DATA PROVIDED ▸
───
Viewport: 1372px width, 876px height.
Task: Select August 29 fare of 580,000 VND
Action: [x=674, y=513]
───
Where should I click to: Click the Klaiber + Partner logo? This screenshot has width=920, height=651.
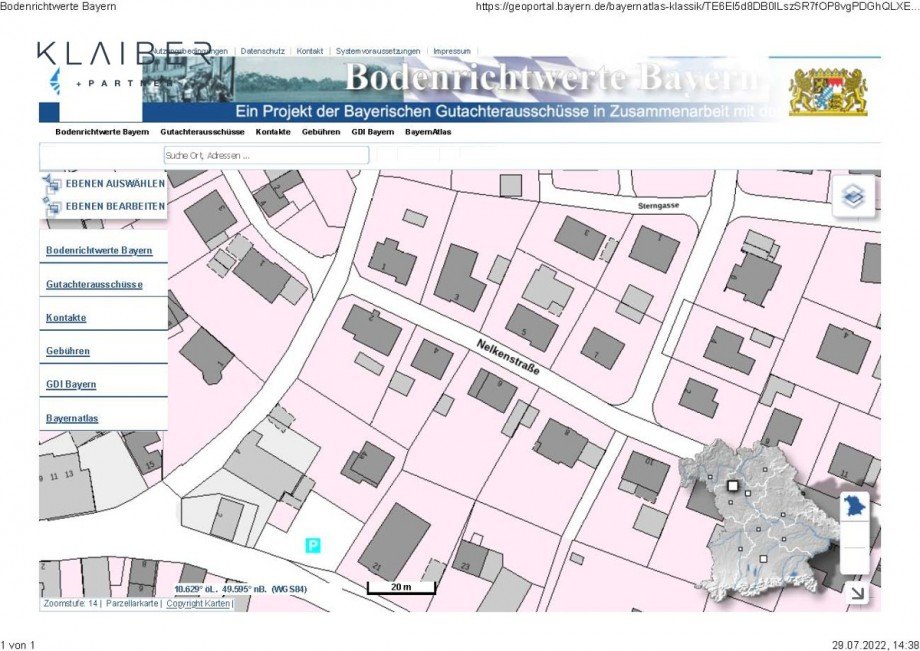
───
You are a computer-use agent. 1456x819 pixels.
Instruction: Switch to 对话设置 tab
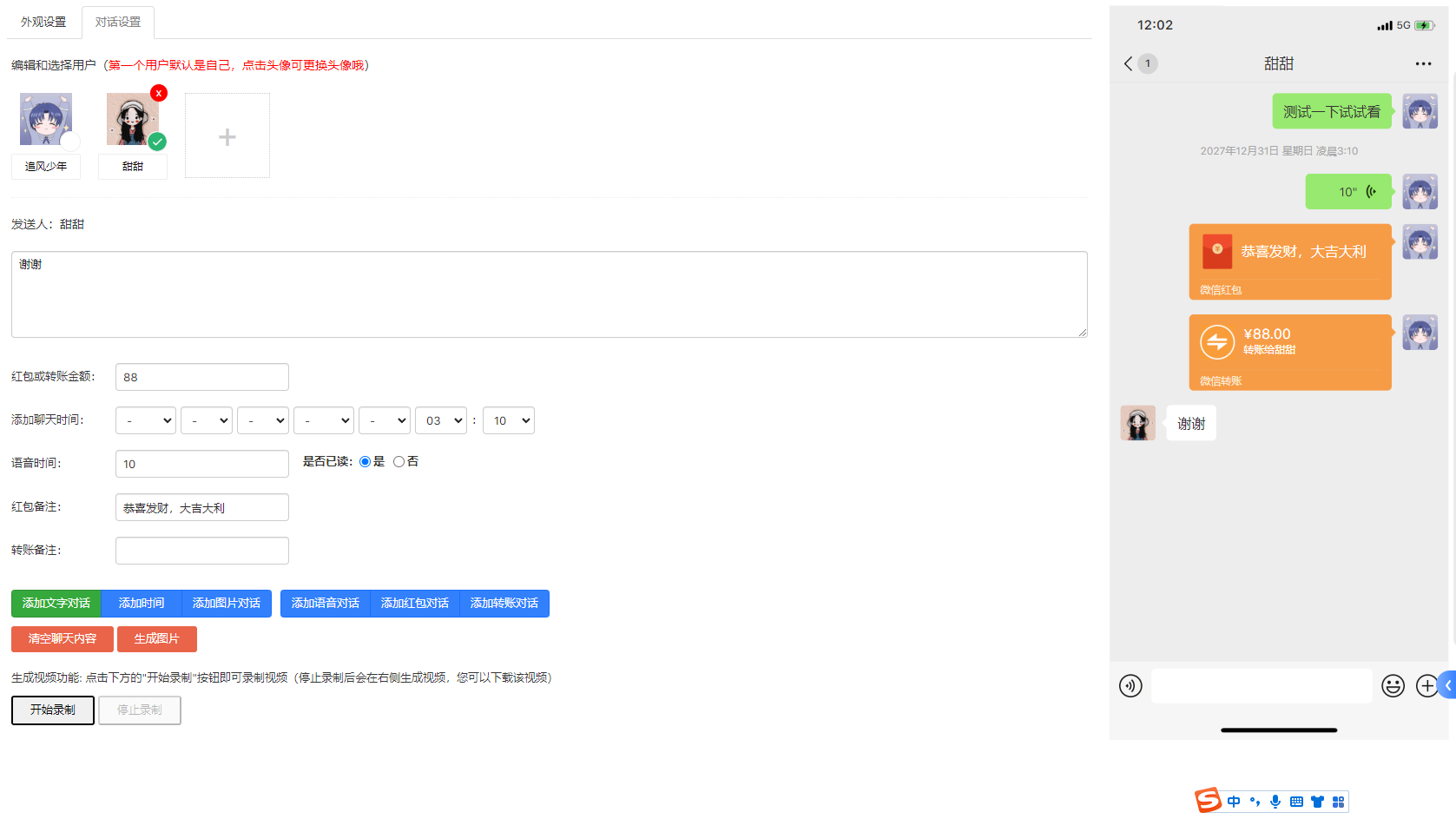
───
WHAT YOU NEED TO DO ▸ Could you repeat, word for word, the lines of the entries from the line with "You are a computer-use" up to and including the line with "Instruction: Switch to 对话设置 tab"?

REPLY TO THE TASK ▸
You are a computer-use agent. 1456x819 pixels.
Instruction: Switch to 对话设置 tab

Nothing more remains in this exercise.